◆ Supplied material ◆
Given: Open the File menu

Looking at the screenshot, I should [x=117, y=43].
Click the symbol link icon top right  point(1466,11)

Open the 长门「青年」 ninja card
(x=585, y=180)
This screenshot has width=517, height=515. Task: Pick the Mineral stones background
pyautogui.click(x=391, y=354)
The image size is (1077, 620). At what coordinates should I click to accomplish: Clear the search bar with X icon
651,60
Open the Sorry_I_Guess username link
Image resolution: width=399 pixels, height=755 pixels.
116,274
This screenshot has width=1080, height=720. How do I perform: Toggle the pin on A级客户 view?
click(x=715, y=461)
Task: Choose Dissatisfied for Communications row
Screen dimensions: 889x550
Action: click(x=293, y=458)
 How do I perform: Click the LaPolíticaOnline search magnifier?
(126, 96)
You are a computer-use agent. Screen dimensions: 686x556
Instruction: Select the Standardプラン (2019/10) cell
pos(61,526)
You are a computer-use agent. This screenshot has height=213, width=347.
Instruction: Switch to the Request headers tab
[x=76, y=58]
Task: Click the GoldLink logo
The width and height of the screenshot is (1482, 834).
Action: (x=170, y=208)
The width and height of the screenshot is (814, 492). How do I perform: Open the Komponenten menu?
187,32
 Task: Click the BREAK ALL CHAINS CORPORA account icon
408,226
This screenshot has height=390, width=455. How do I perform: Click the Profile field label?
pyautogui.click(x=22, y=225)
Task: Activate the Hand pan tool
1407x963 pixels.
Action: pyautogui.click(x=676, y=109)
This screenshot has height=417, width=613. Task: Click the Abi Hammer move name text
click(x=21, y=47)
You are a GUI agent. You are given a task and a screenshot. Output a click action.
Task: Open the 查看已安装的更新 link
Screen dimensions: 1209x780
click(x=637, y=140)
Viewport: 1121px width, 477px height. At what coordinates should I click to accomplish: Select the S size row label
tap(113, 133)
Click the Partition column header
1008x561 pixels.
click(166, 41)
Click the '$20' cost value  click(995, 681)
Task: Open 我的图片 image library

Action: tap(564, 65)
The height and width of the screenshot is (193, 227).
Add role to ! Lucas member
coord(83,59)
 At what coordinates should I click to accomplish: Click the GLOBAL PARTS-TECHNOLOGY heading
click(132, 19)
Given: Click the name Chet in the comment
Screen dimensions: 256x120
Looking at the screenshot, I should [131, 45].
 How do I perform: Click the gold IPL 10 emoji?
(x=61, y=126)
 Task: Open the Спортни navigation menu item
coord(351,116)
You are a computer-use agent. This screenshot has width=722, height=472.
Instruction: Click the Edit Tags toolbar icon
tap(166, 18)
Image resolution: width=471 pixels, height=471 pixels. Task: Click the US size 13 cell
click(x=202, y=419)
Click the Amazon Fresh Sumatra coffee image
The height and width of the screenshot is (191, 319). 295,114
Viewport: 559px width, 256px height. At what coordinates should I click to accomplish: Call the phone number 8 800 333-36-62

◆ What to produce ◆
Output each line of the material from the line containing "The height and width of the screenshot is (193, 227)." through the line containing "tap(166, 18)", inclusive, as a JSON list of strings with one string per line. Leave out blank lines.

◆ Exercise solution ◆
[
  "The height and width of the screenshot is (193, 227).",
  "Add role to ! Lucas member",
  "coord(83,59)",
  " At what coordinates should I click to accomplish: Click the GLOBAL PARTS-TECHNOLOGY heading",
  "click(132, 19)",
  "Given: Click the name Chet in the comment",
  "Screen dimensions: 256x120",
  "Looking at the screenshot, I should [131, 45].",
  " How do I perform: Click the gold IPL 10 emoji?",
  "(x=61, y=126)",
  " Task: Open the Спортни navigation menu item",
  "coord(351,116)",
  "You are a computer-use agent. This screenshot has width=722, height=472.",
  "Instruction: Click the Edit Tags toolbar icon",
  "tap(166, 18)"
]